Last I heard around here was 6 inches of snow with an inch + of ice. If that's really the case, it's gonna be a disaster around here. :-( I can handle as much snow they can throw at me, but ice is just not fun for anyone.


----------



## hammer (Dec 15, 2007)

Now I'm really kicking myself for not getting out yesterday...:-(

Guess we'll have to see how far north the sleet/ice gets.


----------



## billski (Dec 15, 2007)

*here kitty, kitty....*



wa-loaf said:


> Last I heard around here was 6 inches of snow with an inch + of ice. If that's really the case, it's gonna be a disaster around here. :-( I can handle as much snow they can throw at me, but ice is just not fun for anyone.



If you told me it was ice ontop of hardpack, I'd have issues.  However, if it's ice on top of the new snow, different issue, also vice-versa.

If ice cream shops can have mix-ins, so can we.  The sno-kittys should be able to make short order of it.  Do you wan M&M's or Reeese's pieces?:razz:  It may mess up the woods skiing however.

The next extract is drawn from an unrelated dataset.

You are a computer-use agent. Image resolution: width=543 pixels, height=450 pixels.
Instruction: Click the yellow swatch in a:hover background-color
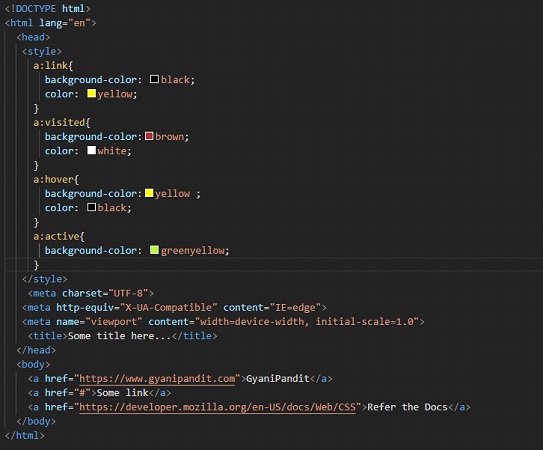pyautogui.click(x=149, y=193)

I usually decide where to go after a rain event based on how the resort deals with it slopeside.


----------



## billski (Dec 15, 2007)

hammer said:


> Now I'm really kicking myself for not getting out yesterday...:-(
> 
> Guess we'll have to see how far north the sleet/ice gets.



I am issuing you a hall pass.  You may be excused.  Now git!


----------



## ajl50 (Dec 15, 2007)

billski said:


> I was just reading Scott's (powderfreak) missives from Friday, he is resigned to that as well.  We can only hope the higher altitudes miss most of it.  It's not looking good for mid to southern New England/NY.
> 
> On a related note, Scott is prognosticating that we ARE going to have a substantial warm up that will last a significant number of weeks.uke:
> All the more reason to get out NOW!



 Where is the powderfreak report from friday?


----------



## billski (Dec 15, 2007)

*scott*



ajl50 said:


> Where is the powderfreak report from friday?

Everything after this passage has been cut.